Peppe goes crazy

Cornelia Koepsell
Peppe goes crazy
Peppe Halbmeier was a man about 50 years old. He had medium blond hair, was medium tall, medium slim and medium insightful. He was a person who did not stand out in any way. He was happy.

If Peppe had been a poet – a profession that naturally would never had been an option for him since word acrobatics stand out of the crowd, which is exactly what he would want to avoid – nevertheless if he had despite all improbability become a poet, he would have written an ode or a song or a ballad on mediocrity.

Because this never happened, Peppe Halbmeier was able to enjoy his comfortable life all by himself, a life where everything and anything had an orderly place, a life where each day puttered along with measure and destination, just like the indestructible motor of his ancient VW Beetle, which he loved deeply and dearly, just as he loved everything old and well used.

In the evening, he sat at the TV flipping through the channels or worked on puzzles in his two-room apartment, always listening to the same operatic arias and thanking his maker for the wonderful day which he had been given.

Shortly before his 51st birthday, a most irregular thought fell into his head and shook things up such that he was deeply shocked and nearly saw his own middle-averaged being taken away from him. Carefully, he quickly forgot that thought.

It happened on the following Tuesday evening. He had prepared his pyjama just as he always did so that the light blue fluffy fabric of the pyjama lay like a scarecrow against the pinkish blankets on the bed, so inviting and promising of another night between pillows that were nearly as old as he was. Indeed, his very own saintly mother had shaken them out for him.

Like always, at 9:30 pm on the dot he went to bed. Just as he was putting his right leg into the pyjama bottoms, that very same most irregular thought popped into his mind from the day before. What should he do?
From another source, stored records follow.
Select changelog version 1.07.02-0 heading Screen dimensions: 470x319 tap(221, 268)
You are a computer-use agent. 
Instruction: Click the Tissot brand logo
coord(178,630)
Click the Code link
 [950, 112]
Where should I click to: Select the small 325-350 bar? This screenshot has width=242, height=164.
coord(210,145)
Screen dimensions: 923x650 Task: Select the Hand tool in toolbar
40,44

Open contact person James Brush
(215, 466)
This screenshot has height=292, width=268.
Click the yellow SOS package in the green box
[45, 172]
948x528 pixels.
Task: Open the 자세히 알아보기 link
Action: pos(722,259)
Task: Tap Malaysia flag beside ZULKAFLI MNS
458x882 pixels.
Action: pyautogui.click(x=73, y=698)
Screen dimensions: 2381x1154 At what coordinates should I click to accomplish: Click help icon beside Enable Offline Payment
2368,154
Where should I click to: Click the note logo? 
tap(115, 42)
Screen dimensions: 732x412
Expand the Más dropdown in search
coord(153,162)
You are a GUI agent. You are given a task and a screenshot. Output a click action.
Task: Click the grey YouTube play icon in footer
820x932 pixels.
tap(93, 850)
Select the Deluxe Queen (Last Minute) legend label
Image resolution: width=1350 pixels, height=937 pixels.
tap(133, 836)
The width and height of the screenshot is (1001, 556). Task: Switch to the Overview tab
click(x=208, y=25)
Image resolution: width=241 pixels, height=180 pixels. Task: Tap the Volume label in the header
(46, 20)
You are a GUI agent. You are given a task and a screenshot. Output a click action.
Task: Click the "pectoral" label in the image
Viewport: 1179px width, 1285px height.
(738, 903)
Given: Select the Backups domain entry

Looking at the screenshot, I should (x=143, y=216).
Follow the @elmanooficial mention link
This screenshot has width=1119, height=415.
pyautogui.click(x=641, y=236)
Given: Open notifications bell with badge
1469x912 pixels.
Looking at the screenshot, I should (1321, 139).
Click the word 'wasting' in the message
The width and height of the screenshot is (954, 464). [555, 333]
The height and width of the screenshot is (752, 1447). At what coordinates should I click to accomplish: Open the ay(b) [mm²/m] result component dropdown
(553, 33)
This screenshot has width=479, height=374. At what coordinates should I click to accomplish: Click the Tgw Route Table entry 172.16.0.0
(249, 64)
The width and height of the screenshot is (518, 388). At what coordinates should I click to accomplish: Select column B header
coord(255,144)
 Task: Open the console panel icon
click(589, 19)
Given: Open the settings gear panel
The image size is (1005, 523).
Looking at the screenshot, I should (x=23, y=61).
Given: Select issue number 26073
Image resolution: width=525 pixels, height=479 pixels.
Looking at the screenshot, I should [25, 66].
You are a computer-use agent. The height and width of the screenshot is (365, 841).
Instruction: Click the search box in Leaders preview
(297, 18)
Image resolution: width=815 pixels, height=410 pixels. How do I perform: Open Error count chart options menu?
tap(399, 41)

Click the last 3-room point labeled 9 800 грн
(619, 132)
More quickly than usual, he got into bed, interrupted his treasured ritual, did not smooth out the pillow one last time before sinking his honourably greyed head onto it. He could not wait any longer to say, lying there with hands together, his Peppe Halbmeier prayer – this time twice – in which he asked God the Almighty to let him keep his middle averageness for the next 30 to 40 years – if he should indeed live that long.

However, God – unpredictable and chaotic, characteristics that Peppe Halbmeier feared like the Devil fears holy water – God had something else planned.

In his encompassing goodness, God awarded Peppe Halbmeier a three-day long break. During this time, not one unknown thought crossed his agonized mind.

He allowed himself to hope that God had heard his prayer. After all, his request for continual middle-averageness was really quite humble, he thought, and Father God was certainly pleased with his humble servant Peppe Halbmeier.

This was not the case. On the following day, the All-Powerful sent him such a new, foreign, entirely unknown thought that Peppe actually peed in his pants from extreme shock.

“Oh my God, why have you forsaken me?” He called out in wild panic. “Have I not been your faithful, obedient servant?”

God did not listen to him. On the contrary, he sent him yet another unfamiliar thought that drilled into his head like shrapnel.
Peppe could not sleep any more. He did not want to think anything new. Not today, nor tomorrow. Did he not have a right to keep his old middle-average thought flow? Did God have the right to rip him out of his tranquillity?
With this last, truly heretical idea he grabbed his grey hair wildly. Now he had even doubted God, the Infallible.

Whomever leaves the middle path of averageness once does not have far to go to reach insanity. That is what Mama had always said. Naturally she was right – as always.
The next evening, Peppe Halbmeier sat in front of the TV and sewed up a ripped shirt with small, precise stitches. Sewing and knitting were deeply calming for him.

That was not the only reason why he had never married. No wife should enter this realm and botch up his work.

Today, everything was different. Each stitch sent a new thought into his head. He couldn't stop the fireworks. The strangest thing though was that Peppe Halbmeier did not fall on his knees begging God to give him his old life back.

The next stitch landed in his finger. He had forgotten to put on the old thimble from Mama's sewing box.

As a small drop of blood came out of the tip of his finger, Peppe Halbmeier stuck out his tongue and licked it clean. It tasted good. Then he continued sewing – without going to fetch the missing thimble.

“I'm sewing my way, Mama,” he said to the framed picture standing on the dresser. Now he had even spoken one of those new thoughts out loud. It sounded pretty manly, actually.
No lightening struck. The earth continued to turn.

On this night, after reaching for his pyjamas that he had prepared as always, he slipped them on backwards.